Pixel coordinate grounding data
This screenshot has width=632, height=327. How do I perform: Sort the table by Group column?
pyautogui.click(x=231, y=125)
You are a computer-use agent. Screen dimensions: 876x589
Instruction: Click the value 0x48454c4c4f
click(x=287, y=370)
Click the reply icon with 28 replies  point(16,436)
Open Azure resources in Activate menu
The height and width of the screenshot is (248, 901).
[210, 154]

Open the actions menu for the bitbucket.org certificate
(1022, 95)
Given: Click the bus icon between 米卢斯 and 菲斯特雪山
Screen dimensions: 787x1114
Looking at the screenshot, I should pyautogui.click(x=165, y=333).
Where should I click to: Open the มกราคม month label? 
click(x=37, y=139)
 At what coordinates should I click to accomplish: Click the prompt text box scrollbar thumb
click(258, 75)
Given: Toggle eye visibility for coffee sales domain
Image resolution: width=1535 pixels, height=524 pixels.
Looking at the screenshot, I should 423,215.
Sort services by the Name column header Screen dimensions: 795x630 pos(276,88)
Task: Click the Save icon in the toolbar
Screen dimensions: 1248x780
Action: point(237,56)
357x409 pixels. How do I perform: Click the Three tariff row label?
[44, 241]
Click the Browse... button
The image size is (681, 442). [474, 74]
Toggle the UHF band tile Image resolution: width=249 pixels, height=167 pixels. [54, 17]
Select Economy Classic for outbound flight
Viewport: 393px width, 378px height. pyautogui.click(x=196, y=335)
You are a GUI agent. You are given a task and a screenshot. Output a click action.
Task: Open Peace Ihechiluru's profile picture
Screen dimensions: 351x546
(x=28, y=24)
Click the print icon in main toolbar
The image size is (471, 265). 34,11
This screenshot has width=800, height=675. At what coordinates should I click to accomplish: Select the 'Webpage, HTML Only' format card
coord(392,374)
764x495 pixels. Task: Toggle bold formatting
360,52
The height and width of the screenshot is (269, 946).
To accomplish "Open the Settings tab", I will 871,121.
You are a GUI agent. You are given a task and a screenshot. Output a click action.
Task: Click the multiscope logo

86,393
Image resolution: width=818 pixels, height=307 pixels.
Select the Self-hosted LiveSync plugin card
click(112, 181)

## Action item
Make an exact transcription of the entries.

## Written answer
This screenshot has width=632, height=327. How do I perform: Sort the table by Group column?
pyautogui.click(x=231, y=125)
You are a computer-use agent. Screen dimensions: 876x589
Instruction: Click the value 0x48454c4c4f
click(x=287, y=370)
Click the reply icon with 28 replies  point(16,436)
Open Azure resources in Activate menu
The height and width of the screenshot is (248, 901).
[210, 154]

Open the actions menu for the bitbucket.org certificate
(1022, 95)
Given: Click the bus icon between 米卢斯 and 菲斯特雪山
Screen dimensions: 787x1114
Looking at the screenshot, I should pyautogui.click(x=165, y=333).
Where should I click to: Open the มกราคม month label? 
click(x=37, y=139)
 At what coordinates should I click to accomplish: Click the prompt text box scrollbar thumb
click(258, 75)
Given: Toggle eye visibility for coffee sales domain
Image resolution: width=1535 pixels, height=524 pixels.
Looking at the screenshot, I should 423,215.
Sort services by the Name column header Screen dimensions: 795x630 pos(276,88)
Task: Click the Save icon in the toolbar
Screen dimensions: 1248x780
Action: point(237,56)
357x409 pixels. How do I perform: Click the Three tariff row label?
[44, 241]
Click the Browse... button
The image size is (681, 442). [474, 74]
Toggle the UHF band tile Image resolution: width=249 pixels, height=167 pixels. [54, 17]
Select Economy Classic for outbound flight
Viewport: 393px width, 378px height. pyautogui.click(x=196, y=335)
You are a GUI agent. You are given a task and a screenshot. Output a click action.
Task: Open Peace Ihechiluru's profile picture
Screen dimensions: 351x546
(x=28, y=24)
Click the print icon in main toolbar
The image size is (471, 265). 34,11
This screenshot has width=800, height=675. At what coordinates should I click to accomplish: Select the 'Webpage, HTML Only' format card
coord(392,374)
764x495 pixels. Task: Toggle bold formatting
360,52
The height and width of the screenshot is (269, 946).
To accomplish "Open the Settings tab", I will 871,121.
You are a GUI agent. You are given a task and a screenshot. Output a click action.
Task: Click the multiscope logo

86,393
Image resolution: width=818 pixels, height=307 pixels.
Select the Self-hosted LiveSync plugin card
click(112, 181)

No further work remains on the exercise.